In the interests of transparency, eLife includes the editorial decision letter and accompanying author responses. A lightly edited version of the letter sent to the authors after peer review is shown, indicating the most substantive concerns; minor comments are not usually included.

Thank you for submitting your article "Compound-V formations in shorebird flocks" for consideration by eLife. Your article has been reviewed by two peer reviewers, and the evaluation has been overseen by a Reviewing Editor and Ian Baldwin as the Senior Editor. The reviewers have opted to remain anonymous.

The reviewers have discussed the reviews with one another and the Reviewing Editor has drafted this decision to help you prepare a revised submission.

Summary:

This paper reports on the dynamics and spatial distribution of individual birds in different flocks of shorebirds. The study covers 4 shorebird species that comprise a seven-fold range in body mass in flocks that ranged from hundreds to a thousand individuals. The flocks were filmed and analyzed using stereo-photogrammetry. The paper reports, for the first time, detailed kinematic and behavioral insight in the formation of shorebird flocks, reporting that on average the horizontal spacing between the birds is about 1 wingspan. Consequently, the spacing is larger between larger birds in absolute distance. Another key find is that the flight speed of individual shorebirds differs depending on the position within the flock. The logical consequence of this find is that these flocks undergo spatial turnover. This behavior may be representative for shorebirds maneuvering as a flock during foraging flights and evading predators, but it is unclear if such dynamics would prevail during long-distance migratory flights, since it may dissolve the flock structure over time. The study thus reports key insights in how shorebirds move as a collective and poses new questions about how this behavior may differ between flight objectives.

• **GIVEN DATA**:
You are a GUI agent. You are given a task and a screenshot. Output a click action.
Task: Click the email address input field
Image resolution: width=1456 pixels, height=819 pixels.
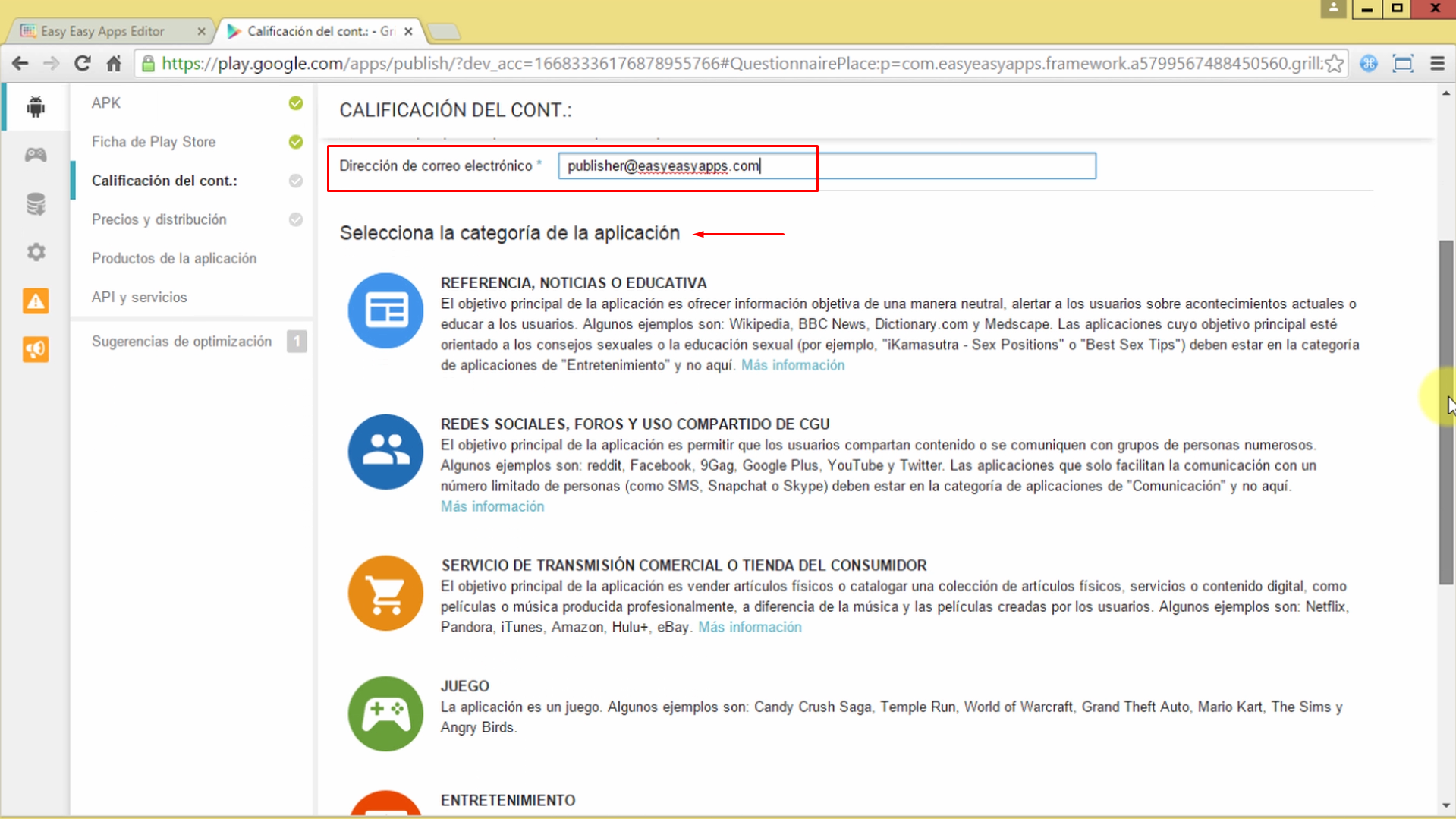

• **GIVEN PROBLEM 1**:
According to the decision letter, what is the average horizontal spacing between the birds in a shorebird flock?
• **GIVEN PROBLEM 2**:
In the decision letter, copy word for word the passage from "Thank you for" up to and including "to remain anonymous.".
• **GIVEN PROBLEM 3**:
What numerical quantities does the decision letter state? List each one.

• **PROBLEM SOLUTION 1**:
About one wingspan.

• **PROBLEM SOLUTION 2**:
Thank you for submitting your article "Compound-V formations in shorebird flocks" for consideration by eLife. Your article has been reviewed by two peer reviewers, and the evaluation has been overseen by a Reviewing Editor and Ian Baldwin as the Senior Editor. The reviewers have opted to remain anonymous.

• **PROBLEM SOLUTION 3**:
- Two peer reviewers
- 4 shorebird species
- A seven-fold range in body mass
- Flocks that ranged from hundreds to a thousand individuals
- Horizontal spacing of about 1 wingspan